Tata Motors to hive off passenger vehicles unit
The company, India’s third-largest passenger vehicles maker, will be transferring the car business — including employees and manufacturing facilities — to the new subsidiary on a “slump sale” basis. Slump sale means transfer of a division of a company for a lump sum without assigning any values to individual assets and liabilities of the entity. However, certain shared services and central functions, said Tata Motors, will remain with the company to “deliver cost efficiencies” to the entire automotive business.
Passenger vehicle sales in India declined for the last 16 months till February. Now, with the country under a 21-day lockdown due to the coronavirus outbreak, sales have come to a halt. “The recent outbreak of the Covid-19 virus increases the challenges faced by the business,” said Tata Motors, which has scaled down production at its various facilities after the government directed closure of non-essential businesses.
The transfer, added Tata Motors, will help in providing “differentiated” focus to the two businesses — commercial vehicles and passenger vehicles — and will help “each of them realise their potential”. Tata Motors is the largest player in commercial vehicles in India, a business it launched in 1954 in financial and technical collaboration with Daimler of Germany.

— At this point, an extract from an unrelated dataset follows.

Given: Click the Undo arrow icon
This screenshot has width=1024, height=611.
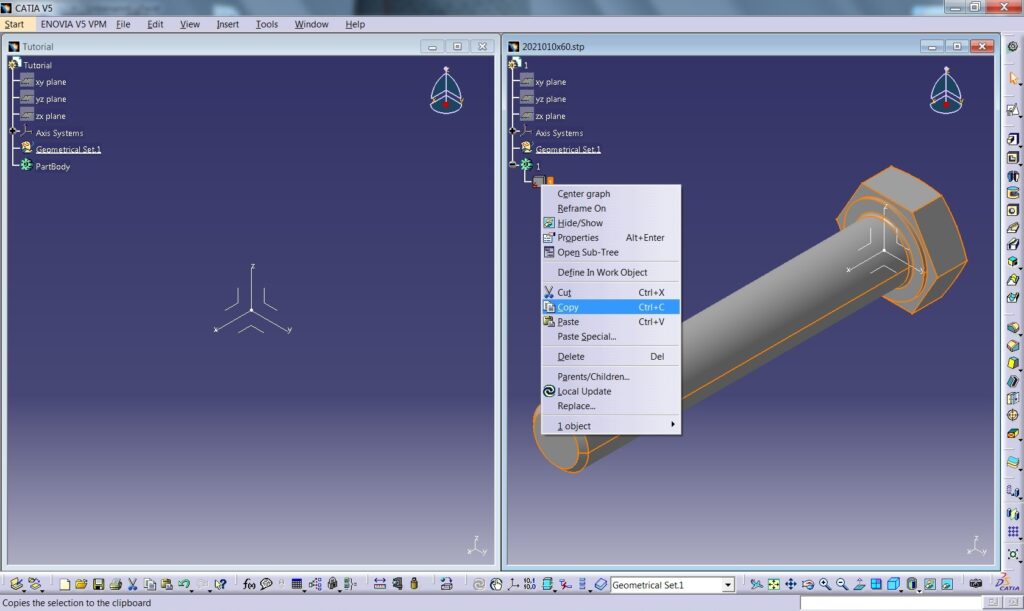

On the other hand, the company has been struggling in passenger vehicles, which clocked just 5% market share in February. In the past, Tata Motors shareholders had expressed their disappointment over the poor performance of the passenger vehicle business to the company’s board at several annual general meetings, with some calling for drastic measures. A couple of years ago, Tata Motors and Volkswagen explored an alliance to develop an economy car. But the alliance didn’t materialise.
The move towards “subsidiarisation” of the passenger vehicle business, said Tata Motors, was “the first step” in securing strategic alliances, which will provide the company access to “new products, architectures, power trains, technologies and capital”.
The transfer proposal will be tabled before the Tata Motors’ board in the coming weeks and its implementation will be subject to approval from regulators, shareholders and creditors. The entire process, said Tata Motors, will be completed in fiscal 2021. The new subsidiary will be headed by Tata Group veteran Shailesh Chandra from April 1. Currently, the passenger vehicle division is steered by former Maruti Suzuki marketing chief Mayank Pareek, who will superannuate from Tata Motors next February.
The two, said Tata Motors, will work on the transition over the next few weeks, which will also give Chandra, who previously worked closely with former Tata Group chairman Ratan Tata’s office, “the opportunity to shape the organisation” once all approvals are in place.